For my thesis I developed a framework of inference rules and implemented them along with stripped-down HTML and ECMAScript parsers. The rules relied on the differences between HTML and script-language implementations in the web browsers, and was reasonably accurate at identifying browsers that would "correctly" render a web document. One lingering problem that was not solved was due to the ability to add properties and methods to existing DOM objects. For example, one way to recognize documents designed for IE was the use of the all property of the document object. The document object represented the entire web page, and the all property is an array of all elements (e.g., tags and tag content) making up the document, and was implemented only in the IE browser family. Netscape implemented the document object, but used a tree-structured DOM, so to access inner elements one had to travers down through the tree. It is possible, however, to add a property to the Netscape DOM at runtime (i.e., page loading), and a not-uncommon way of simplifying dynamic content generation was to add an Array-type property named "all" to the NN document object then populate it with a flattened version of the DOM tree.

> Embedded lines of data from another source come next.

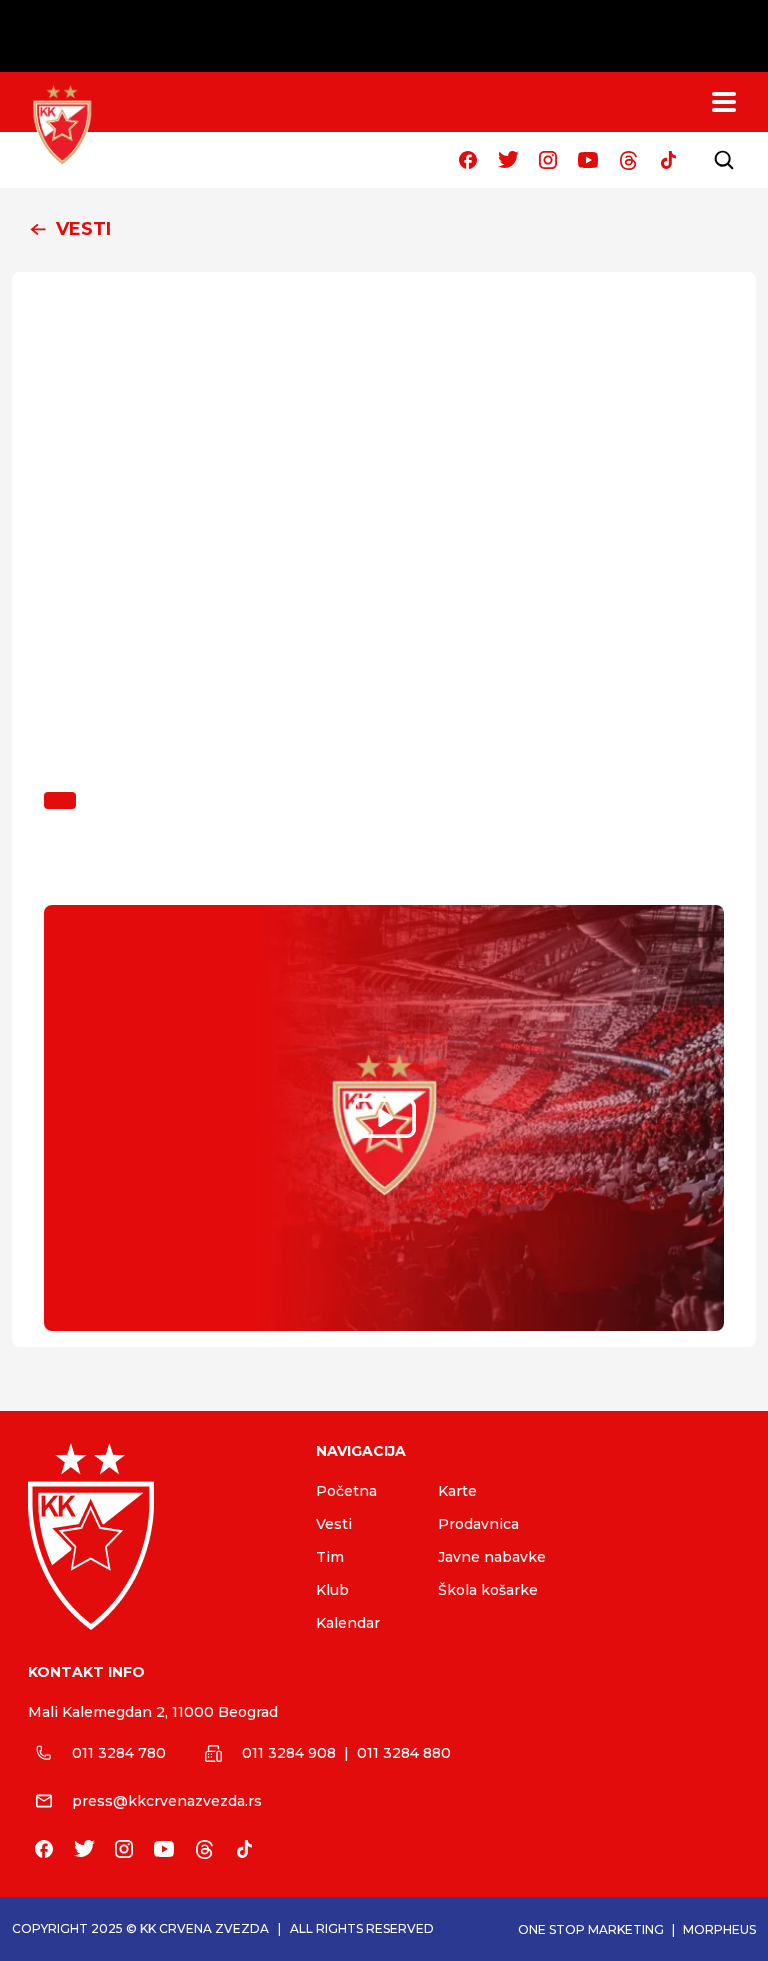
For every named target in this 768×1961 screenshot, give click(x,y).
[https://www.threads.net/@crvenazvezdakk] (628, 160)
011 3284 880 (404, 1753)
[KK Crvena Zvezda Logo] (62, 125)
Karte (457, 1491)
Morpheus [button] (719, 1929)
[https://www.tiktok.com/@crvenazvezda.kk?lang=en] (668, 160)
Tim (330, 1557)
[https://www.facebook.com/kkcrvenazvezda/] (468, 160)
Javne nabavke (492, 1557)
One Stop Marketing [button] (591, 1929)
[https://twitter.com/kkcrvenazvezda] (508, 160)
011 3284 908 (289, 1753)
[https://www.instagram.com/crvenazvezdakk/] (548, 160)
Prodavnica (478, 1524)
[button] (384, 230)
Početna (346, 1491)
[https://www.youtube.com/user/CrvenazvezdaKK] (588, 160)
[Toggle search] (724, 160)
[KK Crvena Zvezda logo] (156, 1536)
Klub (332, 1590)
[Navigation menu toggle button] (724, 102)
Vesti (334, 1524)
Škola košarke (488, 1590)
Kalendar (348, 1623)
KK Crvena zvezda (204, 1928)
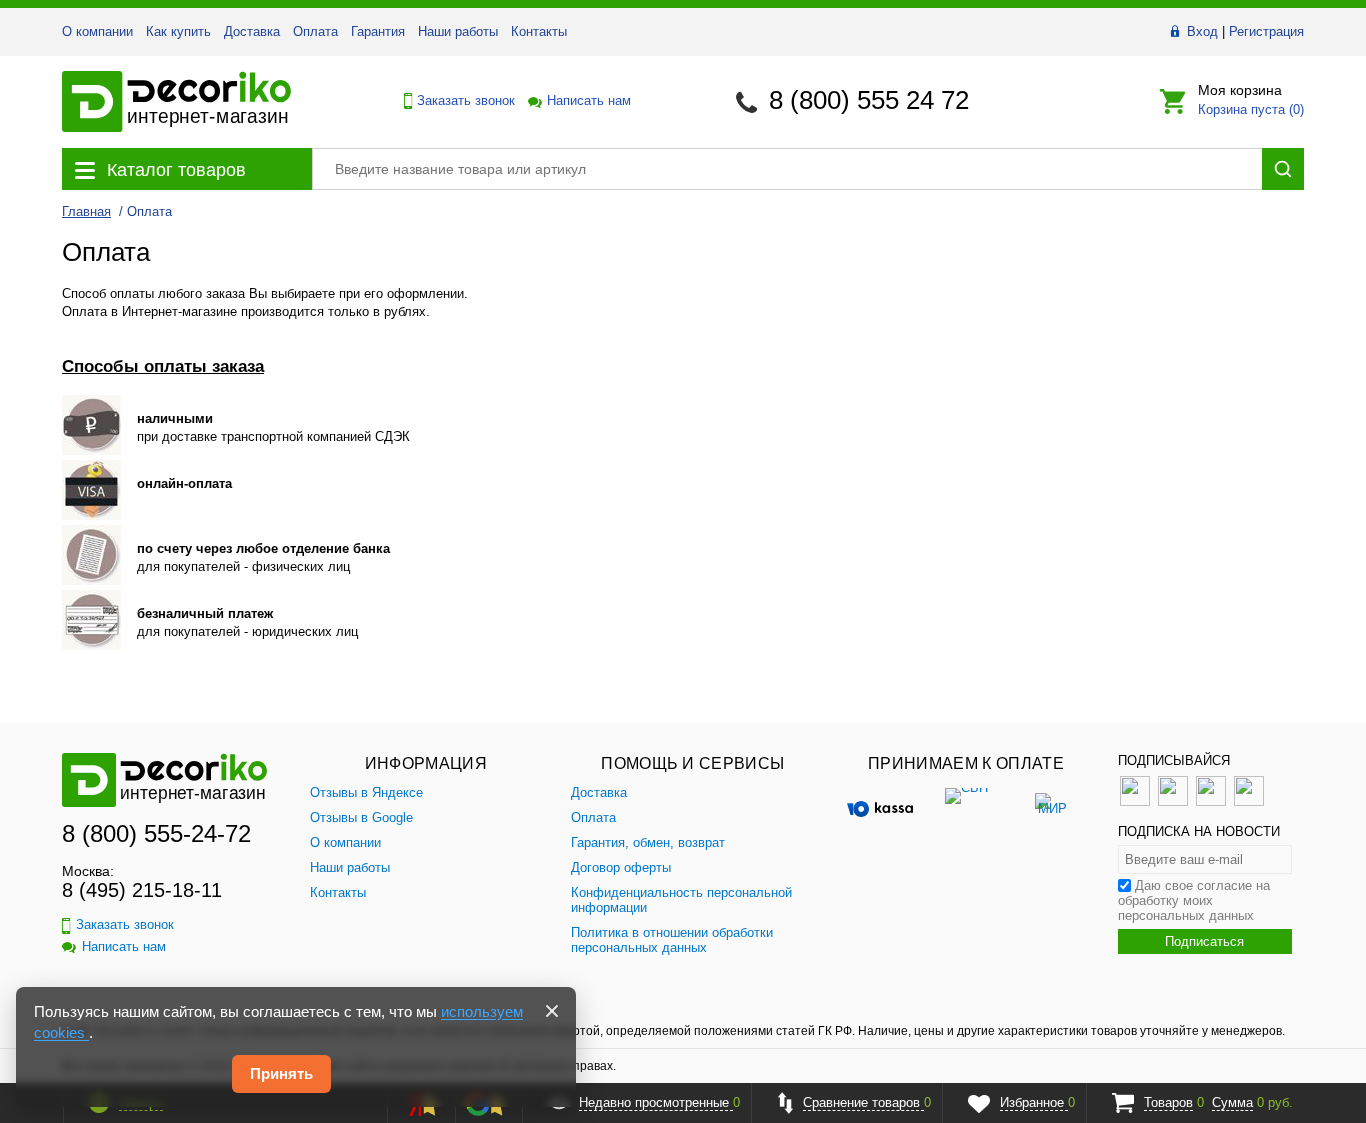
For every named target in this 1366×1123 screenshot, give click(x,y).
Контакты (539, 31)
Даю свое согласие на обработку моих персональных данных (1194, 900)
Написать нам (587, 100)
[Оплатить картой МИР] (1052, 803)
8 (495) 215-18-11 (142, 890)
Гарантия (378, 31)
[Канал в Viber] (1249, 801)
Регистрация (1266, 31)
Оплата (315, 31)
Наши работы (458, 31)
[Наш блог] (1211, 801)
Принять (281, 1073)
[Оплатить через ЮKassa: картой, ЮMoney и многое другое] (880, 803)
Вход (1202, 31)
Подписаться (1204, 941)
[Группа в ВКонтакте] (1135, 801)
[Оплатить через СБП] (966, 803)
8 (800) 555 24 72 (869, 100)
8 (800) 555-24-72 (156, 833)
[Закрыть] (552, 1011)
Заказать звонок (460, 100)
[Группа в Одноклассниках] (1173, 801)
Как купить (178, 31)
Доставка (252, 31)
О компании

While browser-compatibility problems still exist, they are not as significant now as they were just 6 years ago. The XML-based standarization of HTML, along with the standardization of the Document Object Model and the adoption of these standards (to varying degrees) by Microsoft, Netscape/Mozilla, and other browser developers has resulted in a more consistent web experience. The development and adoption of Cascading Style Sheets (CSS) has also helped to separate web content from its presentation. Together, these developments, along with better web-development tools, have significantly improved the consistency of web page rendering across browsers and platforms.